In 2004, the clinic had only one slit lamp, a Schiotz tonometer, a lens trial set and a loupe. For detection of glaucoma there are now 1-, 2- and 4-mirror gonio lenses, tonometers (Goldmann, airpuff and Perkins), lenses for retinal/disc examination, a stereoscopic digital fundus camera for optic disc imaging and a Twinfield visual field analyser. In 2010, the clinic purchased a diode laser for trans-scleral cycloablation.
The eye clinic stocks some glaucoma medication for patients.
The department is funded by the hospital, which runs a revolving fund. This fund works by giving some seed money to the clinic to purchase all the consumables and drugs needed to run the unit. As service is provided, this money is recovered from patients’ fees and any profits are used to replenish the revolving fund.
There are three systems for payment: user fees, the National Health Insurance Scheme (NHIS) and retainerships. In retainerships, companies or organisations enter into an agreement with the hospital to treat their staff whenever they need medical attention. These organisations deposit money with the hospital, which is then used to offset any bills incurred by their employees.
There is a social welfare department to assist patients who are unable to pay for services. The hospital finances all staff training, including specialist training, and equipment for eye care is purchased by the hospital, mostly from profits from the revolving fund.
Health information systems The availability of new clinic space and staff allowed a more organised system of record keeping to start in 2010: new patients obtain a card to see the ophthalmic nurse or optometrist, and a folder is only opened if consultation with a doctor is required. The system is being made electronic, which is essential for monitoring glaucoma patients.
Optometry interns screen all patients aged ≥30 years who attend the clinic for glaucoma using optic disc assessment. All those with suspicious discs are examined in detail. In 2013, glaucoma was diagnosed in more than 500 patients.
Since laser treatment became available (which is explained to patients as computer light treatment), many patients have accepted laser rather than trabeculectomy. Over 300 patients have been treated with laser so far, 160 of whom are being closely followed up. Laser gives good lowering of IOP in the short term and results are being routinely recorded.

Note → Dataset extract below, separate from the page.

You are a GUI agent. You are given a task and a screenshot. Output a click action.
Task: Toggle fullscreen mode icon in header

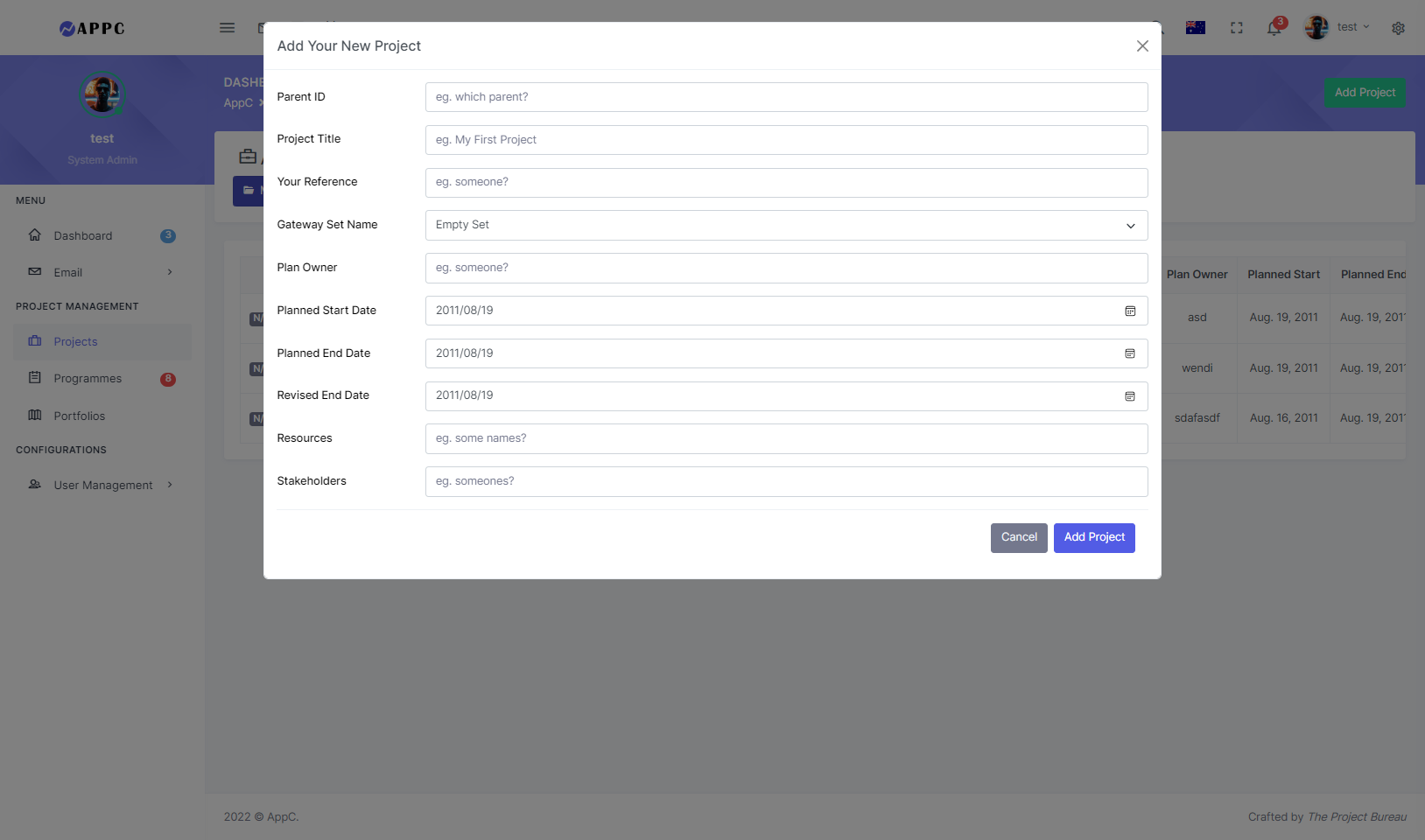click(x=1236, y=28)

These data will be published when 1-year follow-up data are available. In 2012, we started a clinical trial to assess the effectiveness of motivational interviewing to increase patients’ uptake of laser or trabeculectomy when this is the treatment of choice.1
A health education pamphlet on glaucoma, suitable for those who are not literate, has been developed.
The support of senior management in the central hospital has been very important in the development of the eye clinic. The commitment of senior management to the eye clinic is the result of several factors:
- eye clinic staff involvement in the management of the central hospital
- building good relationships with people in a position to support the clinic and increasing their awareness of glaucoma
- positive feedback from patients about the high quality care they have received
- prudent management of resources, including the revolving fund.
The clinic needs further strengthening as a tertiary glaucoma centre, including the purchasing of better equipment. Once this has been achieved, secondary level centres in the state will be supported by the clinic to improve their care and referral of glaucoma patients. Our long-term goal is to support early detection and referral of glaucoma at primary eye care level, with effective management of glaucoma at secondary and tertiary levels.